In this embodiment, the opening end 13 and the flange 22 are fixed by an adhesive or heat welding. However, depending on the structure of the connecting portion, the throttle valve control device is fixed to the engine. If the throttle body is later deformed and the throttle valve cannot be accommodated at a predetermined position in the intake passage, the position of the inner cylinder housing with respect to the outer cylinder housing can be adjusted to return the throttle valve to the predetermined position in the intake passage.

In this embodiment, the flange portion 22 as a connecting portion is formed integrally with the inner cylinder housing 110.
It is also possible to provide a connecting part separately from the outer housing and the inner cylinder housing.

[Brief description of the drawings]

FIG. 1 is a sectional view showing a throttle body according to an embodiment of the present invention.

FIG. 2 is a cross-sectional view showing the outer cylinder housing of the present embodiment.

FIG. 3 is a cross-sectional view showing the inner cylinder housing of the present embodiment.

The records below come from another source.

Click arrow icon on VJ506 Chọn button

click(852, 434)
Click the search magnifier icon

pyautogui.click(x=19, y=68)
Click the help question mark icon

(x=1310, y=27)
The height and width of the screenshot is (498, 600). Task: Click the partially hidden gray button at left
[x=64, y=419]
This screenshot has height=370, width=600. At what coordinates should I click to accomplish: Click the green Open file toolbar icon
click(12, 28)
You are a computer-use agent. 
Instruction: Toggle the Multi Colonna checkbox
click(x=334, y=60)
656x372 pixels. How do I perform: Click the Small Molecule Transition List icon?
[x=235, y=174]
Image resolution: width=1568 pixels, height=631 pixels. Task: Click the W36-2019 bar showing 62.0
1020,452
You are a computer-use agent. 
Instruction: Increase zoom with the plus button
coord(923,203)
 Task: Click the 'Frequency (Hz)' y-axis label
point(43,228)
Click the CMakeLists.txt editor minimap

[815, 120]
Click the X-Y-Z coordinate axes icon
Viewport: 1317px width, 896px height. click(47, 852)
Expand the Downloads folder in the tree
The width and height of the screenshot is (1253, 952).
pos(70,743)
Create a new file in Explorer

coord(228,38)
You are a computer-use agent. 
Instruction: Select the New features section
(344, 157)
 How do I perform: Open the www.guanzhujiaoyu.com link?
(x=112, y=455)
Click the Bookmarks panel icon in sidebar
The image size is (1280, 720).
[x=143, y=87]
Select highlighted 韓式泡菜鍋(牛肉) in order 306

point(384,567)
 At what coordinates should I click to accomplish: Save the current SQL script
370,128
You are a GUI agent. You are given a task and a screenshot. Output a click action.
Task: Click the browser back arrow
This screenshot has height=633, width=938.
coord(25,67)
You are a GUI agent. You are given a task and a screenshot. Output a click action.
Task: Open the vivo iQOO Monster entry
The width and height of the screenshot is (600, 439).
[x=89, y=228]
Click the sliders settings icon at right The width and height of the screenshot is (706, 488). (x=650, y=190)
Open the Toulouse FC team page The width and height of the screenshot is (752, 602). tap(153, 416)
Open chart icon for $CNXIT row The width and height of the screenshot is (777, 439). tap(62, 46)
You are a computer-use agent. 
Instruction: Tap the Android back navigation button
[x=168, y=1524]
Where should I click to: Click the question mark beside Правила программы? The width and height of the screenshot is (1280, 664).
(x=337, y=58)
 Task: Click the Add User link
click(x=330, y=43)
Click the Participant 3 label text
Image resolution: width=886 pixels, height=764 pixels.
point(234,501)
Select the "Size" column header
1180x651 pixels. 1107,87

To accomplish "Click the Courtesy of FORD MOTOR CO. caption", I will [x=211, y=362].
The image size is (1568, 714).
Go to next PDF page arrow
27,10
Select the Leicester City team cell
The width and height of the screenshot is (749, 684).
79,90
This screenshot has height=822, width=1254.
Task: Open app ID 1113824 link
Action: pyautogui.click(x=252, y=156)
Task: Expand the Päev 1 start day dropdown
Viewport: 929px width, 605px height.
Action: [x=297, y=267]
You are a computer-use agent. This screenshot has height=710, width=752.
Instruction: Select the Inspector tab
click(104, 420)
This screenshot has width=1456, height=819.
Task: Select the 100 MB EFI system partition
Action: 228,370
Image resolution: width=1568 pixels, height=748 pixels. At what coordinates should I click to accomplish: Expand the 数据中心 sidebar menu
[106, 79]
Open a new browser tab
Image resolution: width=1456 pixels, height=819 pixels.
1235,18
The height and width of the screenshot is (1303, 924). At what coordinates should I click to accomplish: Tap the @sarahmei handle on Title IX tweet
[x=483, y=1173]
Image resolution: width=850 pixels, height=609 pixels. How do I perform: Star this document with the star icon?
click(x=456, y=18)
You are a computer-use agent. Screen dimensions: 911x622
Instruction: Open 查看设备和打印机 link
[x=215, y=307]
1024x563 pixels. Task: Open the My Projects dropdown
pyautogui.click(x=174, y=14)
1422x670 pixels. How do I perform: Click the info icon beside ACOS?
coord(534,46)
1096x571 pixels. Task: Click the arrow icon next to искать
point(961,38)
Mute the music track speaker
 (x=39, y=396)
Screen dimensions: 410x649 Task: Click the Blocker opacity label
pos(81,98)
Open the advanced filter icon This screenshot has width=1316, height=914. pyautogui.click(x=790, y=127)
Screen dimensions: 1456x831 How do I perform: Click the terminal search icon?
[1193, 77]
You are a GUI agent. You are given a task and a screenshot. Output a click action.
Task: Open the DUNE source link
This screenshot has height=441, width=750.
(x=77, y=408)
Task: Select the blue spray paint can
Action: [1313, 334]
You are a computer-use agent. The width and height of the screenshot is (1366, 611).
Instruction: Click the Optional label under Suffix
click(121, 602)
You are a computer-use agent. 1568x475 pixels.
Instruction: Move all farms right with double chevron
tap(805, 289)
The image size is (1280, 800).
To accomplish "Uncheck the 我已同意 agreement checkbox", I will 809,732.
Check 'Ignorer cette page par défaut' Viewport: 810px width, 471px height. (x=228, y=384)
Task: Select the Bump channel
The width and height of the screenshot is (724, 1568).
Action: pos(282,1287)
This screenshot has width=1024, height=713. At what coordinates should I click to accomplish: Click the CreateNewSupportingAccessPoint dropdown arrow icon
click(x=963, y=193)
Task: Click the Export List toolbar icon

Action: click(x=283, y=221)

FIG. 4 is a partial sectional view showing a throttle valve control device according to the embodiment.

[Explanation of symbols]

 Reference Signs List 4 throttle valve control device 5 throttle body 11 cylindrical part 12 holding part 21 cylindrical part 22 flange part (connection part) 40 throttle valve 41 throttle shaft 100 outer cylinder housing (outer member) 110 inner cylinder housing (inner member)

Claims (4)

[Claims] 1. A throttle body which forms an intake passage and accommodates a valve member for adjusting an intake flow rate in the intake passage in the intake passage, the throttle body having a holding portion for supporting the valve member, and made of a resin material. A molded outer member, disposed on the inner periphery of the outer member separately from the outer member,
A throttle body, comprising: an inner member surrounding the valve member; and a connecting portion connecting the inner member and the outer member so that the position of the inner member with respect to the outer member can be adjusted. 2. The throttle body according to claim 1, wherein a gap is formed between the outer member and the inner member so as to adjust a position of the inner member with respect to the outer member. 3. The outer member and the inner member are formed in a cylindrical shape extending in the axial direction of the intake passage, and a flange portion extending radially outward is provided on the inner member as the connecting portion. The throttle body according to claim 1 or 2, wherein the inner member is connected to the outer member so as to be movable in a radial direction. 4. A method for manufacturing a throttle body in which an intake passage is formed and a valve member for adjusting an intake flow rate of the intake passage is accommodated in the intake passage, wherein a resin member having a holding portion for supporting the valve member is provided. And an inner member disposed on the inner periphery of the outer member and surrounding the valve member is formed separately, and after the outer member supports the valve member, the accommodation position of the valve member Moving the inner member with respect to the outer member to a suitable position, and connecting the outer member and the inner member.